Our food takes forever to arrive (nearly an hour), but we still make it back in time for the afternoon walking tour. We visit Museum Island, the square where they burned books, the hotel where Michael Jackson dangled his baby out the window.  We go back to Checkpoint Charlie and the Topography of Terrors.  We sit, stand, squat over the remains of Adolf Hitler's underground bunker.

The memorial of a mother weeping over a soldier.  The light always falls to illuminate their faces just so...

This was on the steps of the main building at Museum Island, also the building where Hitler would give his speeches.

That night, it's decided that we'll go out with a bang.  After all, it's our last night in Berlin, and the next day is a holiday, which means that public transportation will be slower, so we have to leave nearly an hour earlier, just to make out flight.

Margarita and I, along with a group of five other hostel friends, head towards Tresor.
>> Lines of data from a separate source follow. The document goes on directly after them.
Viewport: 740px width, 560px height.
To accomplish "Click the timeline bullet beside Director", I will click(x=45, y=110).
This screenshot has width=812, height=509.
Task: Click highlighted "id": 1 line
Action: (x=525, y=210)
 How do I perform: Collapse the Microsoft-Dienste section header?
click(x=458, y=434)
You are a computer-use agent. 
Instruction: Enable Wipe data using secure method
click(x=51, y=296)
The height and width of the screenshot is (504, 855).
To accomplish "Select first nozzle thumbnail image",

Our hostel happily gave us half-off entry tickets.  Tresor is a factory club, a warehouse club.  The outside is shiny steel and mirrored lights.  They ask for ID and I smack myself mentally.  Of course I forget it.  But they wave me in anyways.  

Inside, it's smoke, beer bottle caps  on the ground, bricks and music.  There are little booths where people can hide and there are slats inside those booths, that support the body weight of three or four people (we tested this out).  There are red lights, cute guys, a long hallway that seems to go on endlessly.

It's a little before five in the morning when we finally stumble into the hostel.  We grab our bags, hungrily munch on Chinese food.  We take the underground metro line, hop onto the bus and wearily wait in the airport.  Margarita dozed off now and again, while I stayed up to make sure that we didn't miss the bus or the flight.

Part of me is as sad as this man. The other half looks forward to returning to Brussels.

The trip from Brussels Airport back to the city... is another exhausting saga on its own (turns out, we forgot that it was a national holiday in Brussels too)...

In the end, I learned:

- Margarita and I did not look like tourists (we were approached to donate blood or something, because we looked local).
- You can't buy a lot of things in a pharmacy without a prescription (including antiseptic things like Neosporin).
- The Ritter Sport store's wholesale prices equal 1USD. While Ritter Sport in the States is priced at nearly double that amount.

Oh, and it turns out that JFK was actually grammatically correct by saying "Ich Bin Ein Berliner".